I find when you embrace co-creation or shared narration with your players it can sometimes lead to a pastiche, less like Middle Earth and more like Narnia. For instance, my hexcrawl setting was initially conceived of as Iron Age, but my players kept bringing Medieval elements into it.
In our first campaign, I’d constantly surprise them with the ramifications of that:
- “I go to the town library.” “You can’t! Books are very rare; there’s no library in town. In fact, the only known library is the Shrine of Ogmalbo in the south.”
- “I want to buy some plate armor.” “The dwarves of Drujjelej are known to forge plate armor, but you’ve never seen any.” (In a second campaign in this same world, a player started out with plate armor and I didn’t even notice. Oops, it is hard even for the GM to maintain a consistent setting.)
- “Where can I buy a mirror?” “There are brass mirrors and the rare silver mirror, but they are like seeing through a glass, darkly: they won’t reflect the way you want.”
By the time we got to the mirrors, the players were reflecting the setting back to me. They were in the swing of it and went on a quest for glass mirrors, which they found, carted across a desert, and started selling from their mirror shop. They became quite the sensation. (Then the beholder hidden beneath the palace created a network from their mirrors to spy on everyone in town. The PCs eventually figured it out when their plans kept getting foiled and beat the beholder in their final session.)
When roleplaying, it’s hard not to bring anachronisms in—germ theory, the printing press, etc.—things that are so obvious in retrospect that it is difficult to imagine a time when they weren’t obvious.
Dwiz at Knight at the Opera expands on this point—
Think about all the things that most DMs take for granted as existing in your “vanilla” setting even though they were actually either non-existent or very rare in medieval Europe:
- Banks
- Courthouses
- Hospitals
- Libraries
- Orphanages
- Museums
- Prisons
- Universities
- “Inns” and other hotel-like establishments
- “General stores” and “off the shelf” goods
- Coffee
- Tobacco
- Oil lanterns
- Surnames
- Police
- Clocks
- National identity
- “Childhood” as we understand it
- “Race” as we understand it
- Maps
- In the early medieval period, capital cities
- A standing army
And so on and on.
Mindstorm discusses creating a random table with 10 world anchors and then tying improv into one of these anchors: “Can a world spontaneously erupt from the minds at the table and follow a ley line of verisimilitude at the same time?” See Adding Congruency to Anti Canon Worldbuilding.

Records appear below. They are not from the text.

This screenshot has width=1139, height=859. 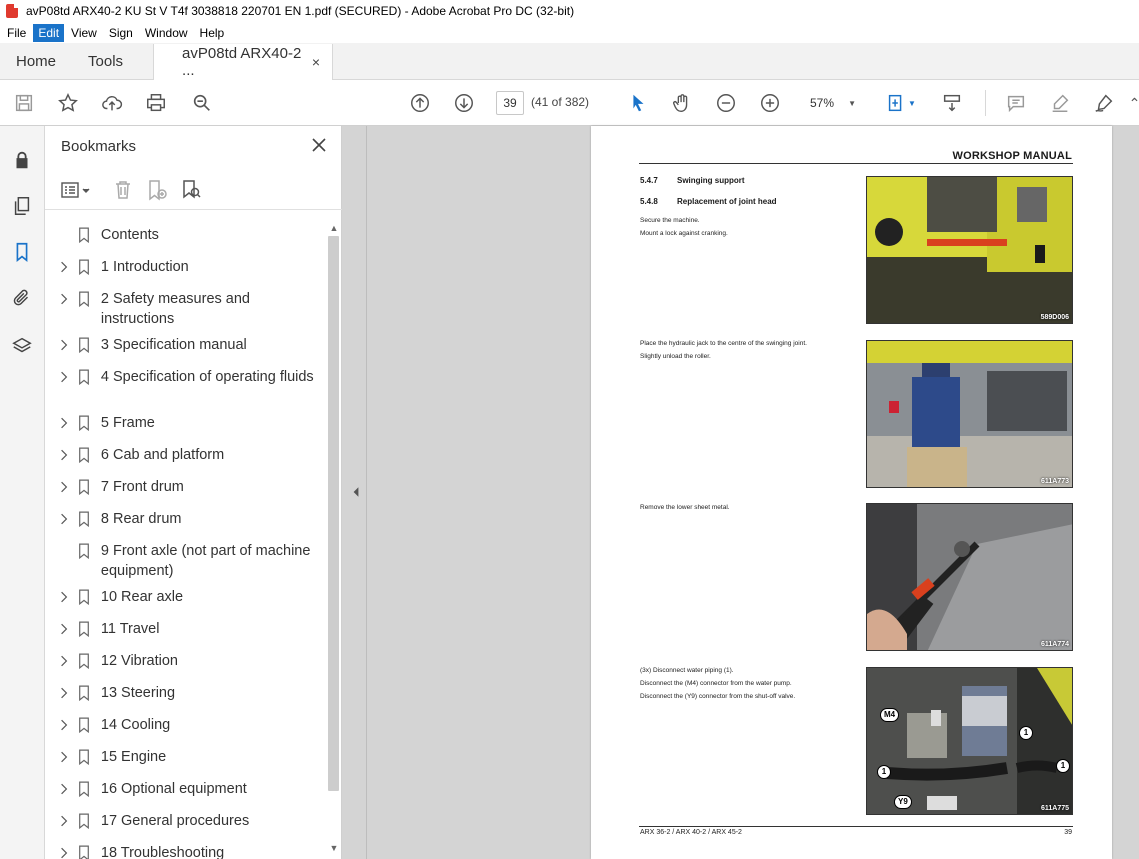 What do you see at coordinates (185, 629) in the screenshot?
I see `bookmark-item-travel: 11 Travel` at bounding box center [185, 629].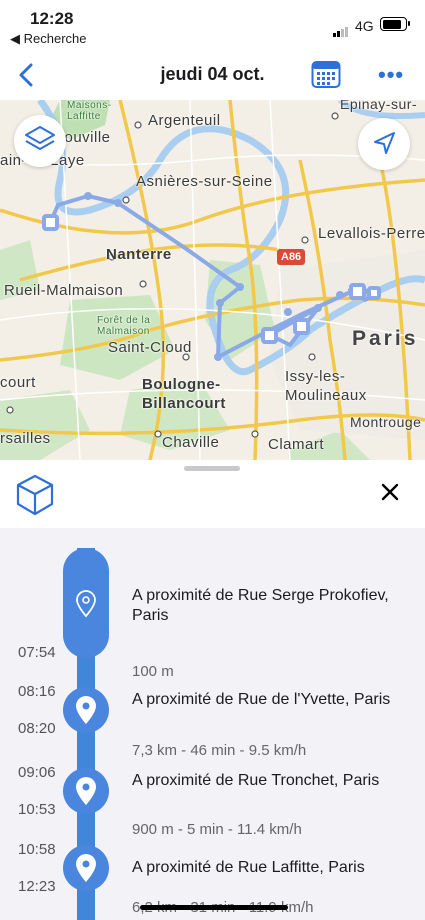 Image resolution: width=425 pixels, height=920 pixels. Describe the element at coordinates (48, 39) in the screenshot. I see `back-to-app-link: ◀ Recherche` at that location.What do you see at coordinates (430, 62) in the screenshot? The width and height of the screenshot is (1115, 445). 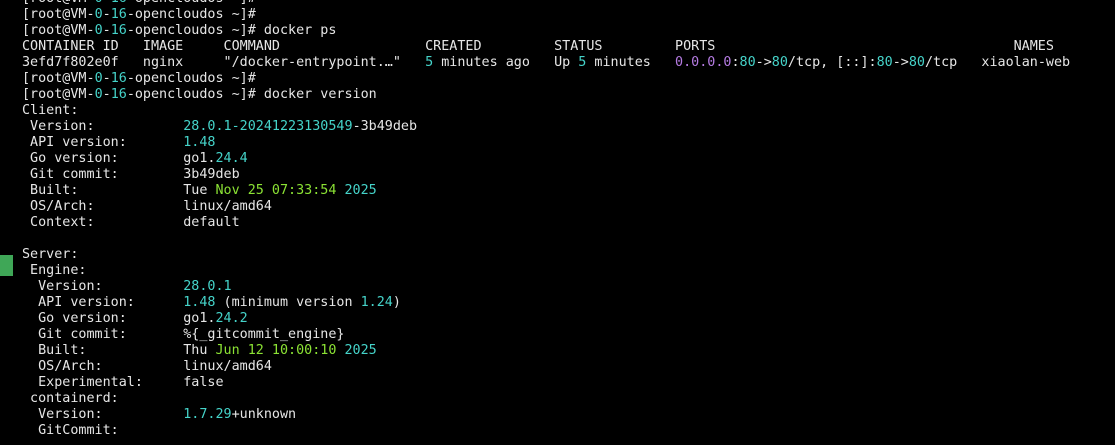 I see `terminal-text-segment: 5` at bounding box center [430, 62].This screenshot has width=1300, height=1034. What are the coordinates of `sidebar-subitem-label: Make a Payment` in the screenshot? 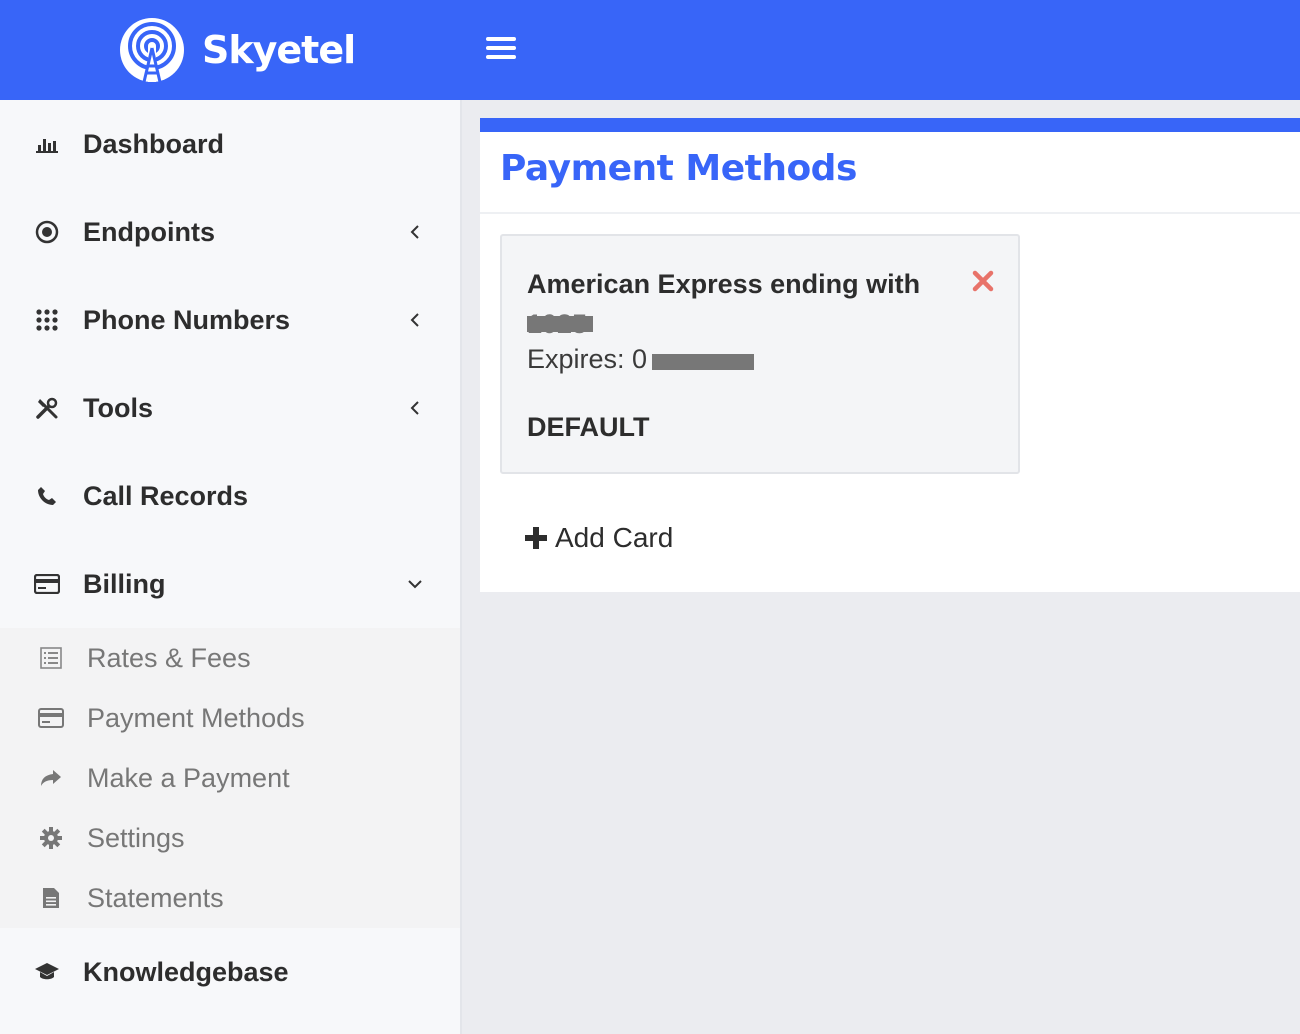 It's located at (188, 778).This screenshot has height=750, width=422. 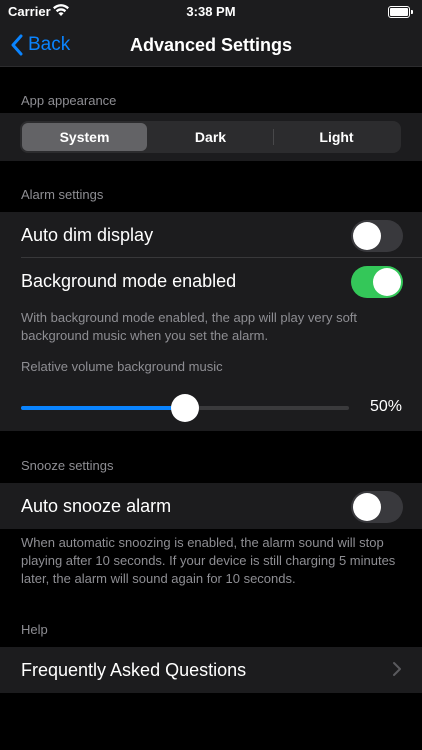 I want to click on status-bar: Carrier 3:38 PM, so click(x=211, y=12).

With my hexcrawl setting, I was envisioning myself as Tolkien, with a rich, mostly self-consistent world. My players were like C.S. Lewis and Narnia:
As George Sayer wrote about Tolkien’s attitude to The Lion, The Witch and The Wardrobe: “[Lewis] was hurt, astonished, and discouraged when Tolkien said that he thought the book was almost worthless, that it seemed like a jumble of unrelated mythologies. Because Aslan, the fauns, the White Witch, Father Christmas, the nymphs, and Mr. and Mrs. Beaver had quite distinct mythological or imaginative origins, Tolkien thought that it was a terrible mistake to put them together in Narnia, a single imaginative country.”
Yet this falsely elevates Tolkien, whose own work had anachronisms (e.g., mailboxes, potatoes, picnics).
As a GM and as players, we may be collaborating to develop a “single imaginative country” but with a diversity of backgrounds, we should accept that it will tend towards pastiche.